In unserer gegenwärtigen Welt gibt es mehr als 3'000 Minderheiten. Sie finden in Recht und Politik oft aber nicht genügend Schutz. Ethnonationalismus prägt das Gesicht vieler Länder. Er kann zu Zwangsassimilation führen oder zur willkürlichen Entziehung oder Vorenthaltung der Bürgerrechte (Isolation, Diskriminierung, Verfolgung, Deportation oder Massaker). Ethnonationalismus steht nicht im Einklang mit der Grundidee einer offenen, liberalen und demokratischen Verfassung. Die blosse Begegnung von verfeindeten Menschen und Gruppen ausserhalb ihres Landes kann Hass und Vorurteile durchbrechen, Konflikte entschärfen, die Spirale von Gewalt und Gegengewalt zum Stillstand bringen.
Gemeinsam mit dem ”Europa Institut an der Universität Zürich” haben namhafte Persönlichkeiten innerhalb und ausserhalb unseres Kantons die Gründung eines ”Internationalen Zentrums für Minderheiten mit Sitz in Graubünden” vorgesehen. Das Zentrum sieht seine Kernaufgabe darin, den Konfliktpartnern einen neutralen Ort ausserhalb des Spannungsgebietes und die Möglichkeit zu bieten, um miteinander in einen konstruktiven Dialog zu treten. Dabei sind die Menschenwürde sowie die Grund- und Menschenrechte Orientierungspunkte ihrer Arbeit. Als Hauptaufgaben können die Behandlung internationaler Minderheitenfragen in den Bereichen Staats- und Völkerrecht, die Förderung von kulturellen und sprachlichen Minderheiten sowie der Aufbau von Netzwerken bezeichnet werden. Durch die Mitwirkung des Europa Instituts an der Universität Zürich verfügt das Zentrum über das erforderliche staats- und völkerrechtliche Fachwissen sowie die nötige interkulturelle und soziale Kompetenz, um mit den Konfliktparteien rechtliche und politische Lösungsansätze zu entwickeln.

* _DATEN_:

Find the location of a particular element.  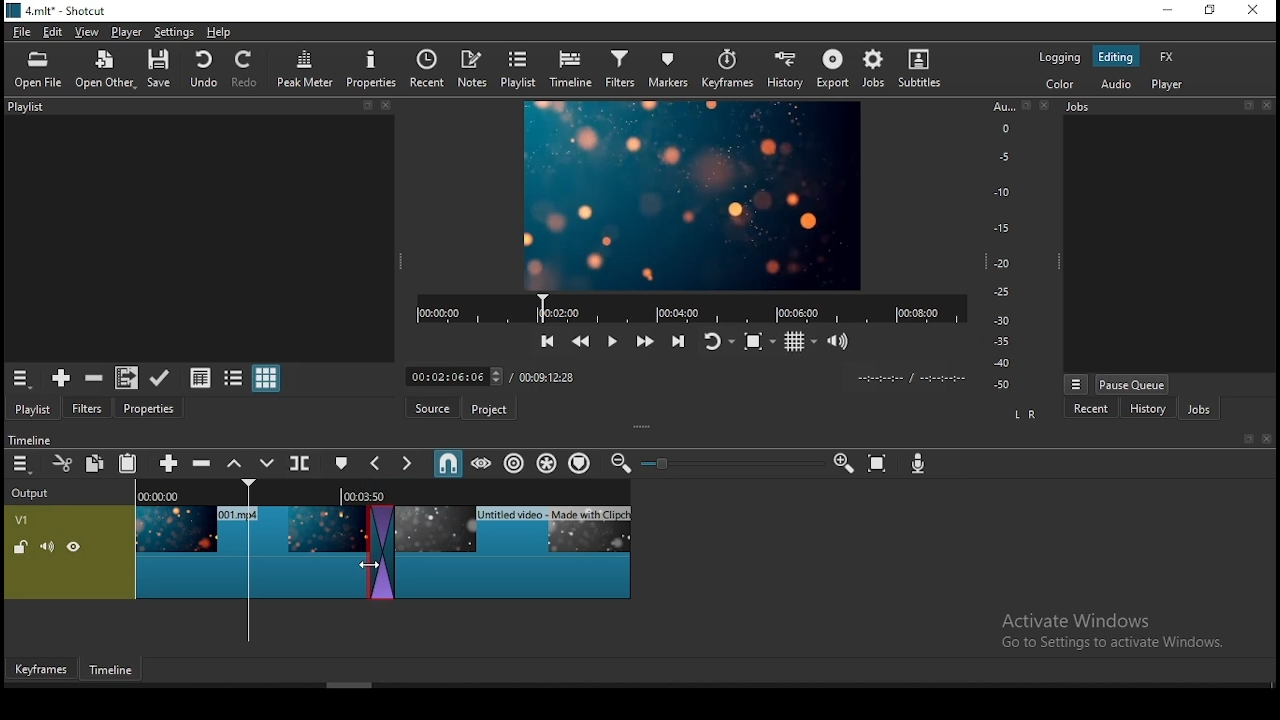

* _DIE AUFGABE_:
Schreibe aus dem Quellenauszug oben die Passage unverändert ab, die mit „In unserer gegenwärtigen“ einsetzt und mit „zum Stillstand bringen.“ schließt.

* _LÖSUNG DER AUFGABE_:
In unserer gegenwärtigen Welt gibt es mehr als 3'000 Minderheiten. Sie finden in Recht und Politik oft aber nicht genügend Schutz. Ethnonationalismus prägt das Gesicht vieler Länder. Er kann zu Zwangsassimilation führen oder zur willkürlichen Entziehung oder Vorenthaltung der Bürgerrechte (Isolation, Diskriminierung, Verfolgung, Deportation oder Massaker). Ethnonationalismus steht nicht im Einklang mit der Grundidee einer offenen, liberalen und demokratischen Verfassung. Die blosse Begegnung von verfeindeten Menschen und Gruppen ausserhalb ihres Landes kann Hass und Vorurteile durchbrechen, Konflikte entschärfen, die Spirale von Gewalt und Gegengewalt zum Stillstand bringen.